Dossier : IMM‑3418‑19

Référence : 2020 CF 293

[TRADUCTION FRANÇAISE CERTIFIÉE, NON RÉVISÉE]

Ottawa (Ontario), le 24 février 2020

En présence de monsieur le juge McHaffie

ENTRE :

ALEXANDER RODRIGUEZ MARTINEZ

YULIET AMADOR PERAZA

PAOLA AMADOR ANYOLI RODRIGUEZ

demandeurs

et

LE MINISTRE DE LA CITOYENNETÉ ET DE L’IMMIGRATION

défendeur

JUGEMENT ET MOTIFS

I.  Aperçu

[1]  Les demandeurs ont demandé des visas de résident temporaire (VRT), affirmant souhaiter passer deux mois chez une amie sur l’île Manitoulin et visiter Toronto durant l’été 2019. L’agent des visas qui a rejeté la demande n’était pas convaincu que les demandeurs avaient des liens socioéconomiques solides avec leur pays d’origine, Cuba. Il n’était donc pas convaincu que les demandeurs étaient suffisamment établis à Cuba pour quitter le Canada à la fin de leur séjour.

[2]  Pour en arriver à cette conclusion, l’agent n’a pas tenu compte de renseignements importants concernant la propriété de la famille, leurs liens familiaux et leur situation d’emploi à Cuba. Étant donné l’importance de ces éléments de preuve pour la question dont l’agent était saisi, je conclus que le défaut de l’agent de les prendre en considération rend la décision déraisonnable.

[3]  Par conséquent, la demande de contrôle judiciaire est accueillie. Toutefois, malgré les éléments favorables qui appuient la demande, je ne peux accepter l’argument des demandeurs selon lequel la preuve est si accablante que l’octroi des VRT est le seul résultat raisonnable. Par conséquent, je refuse d’ordonner la délivrance des VRT demandés. La décision de l’agent sera plutôt annulée et la demande de VRT de la famille sera renvoyée pour nouvel examen par un autre agent.

II.  La demande de visa de résident temporaire

[4]  Les demandeurs sont un couple et leur jeune fille. Les parents sont chacun propriétaires d’une petite entreprise : M. Rodriguez Martinez possède une entreprise de disc‑jockey, tandis que Mme Amador Peraza exploite une boutique de coiffure et de manucure. Ils n’ont jamais voyagé à l’extérieur de Cuba. Une amie canadienne qui visite régulièrement la famille à Cuba les a invités à lui rendre visite en Ontario pendant deux mois en 2019.

[5]  Sous réserve des dispenses qui ne s’appliquent pas, les étrangers qui souhaitent séjourner au Canada doivent demander un VRT avant d’entrer : Loi sur l’immigration et la protection des réfugiés, LC 2001, c 27, paragraphe 11(1) et alinéa 20(1)b); Règlement sur l’immigration et la protection des réfugiés, DORS/2002‑227 [le RIPR], paragraphe 7(1).

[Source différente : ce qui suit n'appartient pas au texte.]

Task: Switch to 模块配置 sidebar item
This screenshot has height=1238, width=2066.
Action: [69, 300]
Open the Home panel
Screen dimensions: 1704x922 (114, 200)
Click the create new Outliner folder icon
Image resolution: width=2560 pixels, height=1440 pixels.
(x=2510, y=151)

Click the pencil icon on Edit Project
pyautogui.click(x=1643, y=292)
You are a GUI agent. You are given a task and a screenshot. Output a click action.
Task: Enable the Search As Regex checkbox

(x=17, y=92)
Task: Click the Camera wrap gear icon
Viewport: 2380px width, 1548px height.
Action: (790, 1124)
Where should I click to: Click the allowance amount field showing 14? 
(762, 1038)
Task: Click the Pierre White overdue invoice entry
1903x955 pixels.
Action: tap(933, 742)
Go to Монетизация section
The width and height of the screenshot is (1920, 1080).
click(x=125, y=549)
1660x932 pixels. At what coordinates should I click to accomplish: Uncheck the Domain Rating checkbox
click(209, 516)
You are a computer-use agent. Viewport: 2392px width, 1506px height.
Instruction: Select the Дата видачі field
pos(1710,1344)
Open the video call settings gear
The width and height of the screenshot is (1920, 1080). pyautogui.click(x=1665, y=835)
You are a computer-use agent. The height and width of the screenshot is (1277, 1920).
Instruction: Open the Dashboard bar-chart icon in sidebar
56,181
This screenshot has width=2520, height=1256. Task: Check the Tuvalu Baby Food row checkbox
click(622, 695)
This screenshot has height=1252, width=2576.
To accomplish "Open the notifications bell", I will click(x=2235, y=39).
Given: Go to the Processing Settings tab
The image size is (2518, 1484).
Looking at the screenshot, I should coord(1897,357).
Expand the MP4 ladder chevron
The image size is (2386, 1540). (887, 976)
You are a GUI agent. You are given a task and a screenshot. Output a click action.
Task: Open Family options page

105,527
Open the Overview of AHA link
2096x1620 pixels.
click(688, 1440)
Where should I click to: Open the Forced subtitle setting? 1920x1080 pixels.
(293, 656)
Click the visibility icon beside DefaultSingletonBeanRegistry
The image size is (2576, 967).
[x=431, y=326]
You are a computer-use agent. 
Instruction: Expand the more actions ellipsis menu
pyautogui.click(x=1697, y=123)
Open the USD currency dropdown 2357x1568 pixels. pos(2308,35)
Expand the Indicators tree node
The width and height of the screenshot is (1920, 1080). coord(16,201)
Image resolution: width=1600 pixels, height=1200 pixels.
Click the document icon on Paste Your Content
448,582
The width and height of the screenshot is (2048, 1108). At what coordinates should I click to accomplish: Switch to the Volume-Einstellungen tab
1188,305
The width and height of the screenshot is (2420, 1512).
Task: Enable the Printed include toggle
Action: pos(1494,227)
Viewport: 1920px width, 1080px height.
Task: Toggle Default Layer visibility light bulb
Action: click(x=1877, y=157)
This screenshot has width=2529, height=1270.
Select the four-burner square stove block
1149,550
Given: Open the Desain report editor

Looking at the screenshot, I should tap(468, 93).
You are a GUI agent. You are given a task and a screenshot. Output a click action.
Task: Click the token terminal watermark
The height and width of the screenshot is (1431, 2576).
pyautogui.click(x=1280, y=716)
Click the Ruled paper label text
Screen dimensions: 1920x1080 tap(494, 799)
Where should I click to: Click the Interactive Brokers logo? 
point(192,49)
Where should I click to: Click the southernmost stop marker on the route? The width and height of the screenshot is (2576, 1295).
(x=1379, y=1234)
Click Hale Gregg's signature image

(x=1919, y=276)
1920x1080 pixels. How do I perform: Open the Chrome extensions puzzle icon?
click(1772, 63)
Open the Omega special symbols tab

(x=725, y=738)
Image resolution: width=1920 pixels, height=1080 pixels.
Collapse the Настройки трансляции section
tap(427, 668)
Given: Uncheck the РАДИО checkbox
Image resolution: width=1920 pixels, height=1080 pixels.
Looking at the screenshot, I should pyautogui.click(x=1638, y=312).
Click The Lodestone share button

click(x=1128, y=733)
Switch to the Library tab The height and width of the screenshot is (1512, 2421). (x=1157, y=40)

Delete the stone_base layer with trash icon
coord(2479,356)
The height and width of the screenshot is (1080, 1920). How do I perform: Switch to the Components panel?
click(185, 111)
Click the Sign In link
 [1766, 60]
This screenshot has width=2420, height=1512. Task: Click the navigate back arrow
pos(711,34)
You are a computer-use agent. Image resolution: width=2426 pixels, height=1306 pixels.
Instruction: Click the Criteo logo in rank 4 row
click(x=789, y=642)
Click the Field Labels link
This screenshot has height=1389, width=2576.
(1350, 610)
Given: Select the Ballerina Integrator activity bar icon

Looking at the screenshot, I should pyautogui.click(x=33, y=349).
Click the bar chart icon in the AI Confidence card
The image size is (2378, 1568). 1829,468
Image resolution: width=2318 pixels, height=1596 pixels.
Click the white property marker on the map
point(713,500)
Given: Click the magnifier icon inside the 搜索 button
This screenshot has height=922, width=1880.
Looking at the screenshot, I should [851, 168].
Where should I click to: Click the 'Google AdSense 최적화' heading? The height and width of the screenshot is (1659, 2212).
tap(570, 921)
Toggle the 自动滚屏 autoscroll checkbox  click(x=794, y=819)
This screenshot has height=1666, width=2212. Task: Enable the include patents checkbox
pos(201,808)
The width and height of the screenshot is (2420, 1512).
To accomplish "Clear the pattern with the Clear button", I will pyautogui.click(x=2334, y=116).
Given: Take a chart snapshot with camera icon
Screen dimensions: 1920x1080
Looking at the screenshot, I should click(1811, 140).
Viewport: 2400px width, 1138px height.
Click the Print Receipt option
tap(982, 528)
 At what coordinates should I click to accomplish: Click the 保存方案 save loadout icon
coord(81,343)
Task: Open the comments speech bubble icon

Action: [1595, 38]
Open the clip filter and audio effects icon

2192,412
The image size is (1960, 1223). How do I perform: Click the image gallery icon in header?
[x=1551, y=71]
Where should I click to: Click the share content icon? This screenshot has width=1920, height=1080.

L’alinéa 179b) du RIPR stipule qu’un agent ne délivre un VRT à un étranger que s’il établit, entre autres choses, qu’il quittera le Canada à la fin de son séjour :

Délivrance

Issuance

179 L’agent délivre un visa de résident temporaire à l’étranger si, à l’issue d’un contrôle, les éléments suivants sont établis :

179 An officer shall issue a temporary resident visa to a foreign national if, following an examination, it is established that the foreign national

b) il quittera le Canada à la fin de la période de séjour autorisée qui lui est applicable au titre de la section 2 ;

(b) will leave Canada by the end of the period authorized for their stay under Division 2;

[6]  Avant le voyage prévu au Canada, les membres de la famille ont présenté une demande de VRT à l’ambassade du Canada à La Havane, indiquant leur intention de rendre visite à une amie avant de retourner à Cuba. Pour montrer qu’ils quitteraient le Canada à la fin du séjour, ils ont déposé des renseignements concernant leurs finances, leur situation d’emploi et leurs liens avec Cuba. Ces renseignements comprenaient de l’information et des documents à l’appui concernant la licence d’exploitation de la boutique de Mme Amador Peraza; les biens immobiliers appartenant à chacun des membres de la famille à Cuba (y compris la fille, qui possède une propriété en raison d’un héritage); leur famille à Cuba, notamment la mère malade de M. Rodriguez Martinez, âgée de 73 ans, et la nièce de Mme Amador Peraza, à qui ils prodiguent des soins. Ils ont également déposé une déclaration solennelle de leur amie canadienne indiquant son intention d’acheter les billets de retour de la famille à Cuba, de les loger, de payer leur visite au Canada et de veiller à ce qu’ils retournent à Cuba par l’aéroport international Pearson à la fin de leur séjour.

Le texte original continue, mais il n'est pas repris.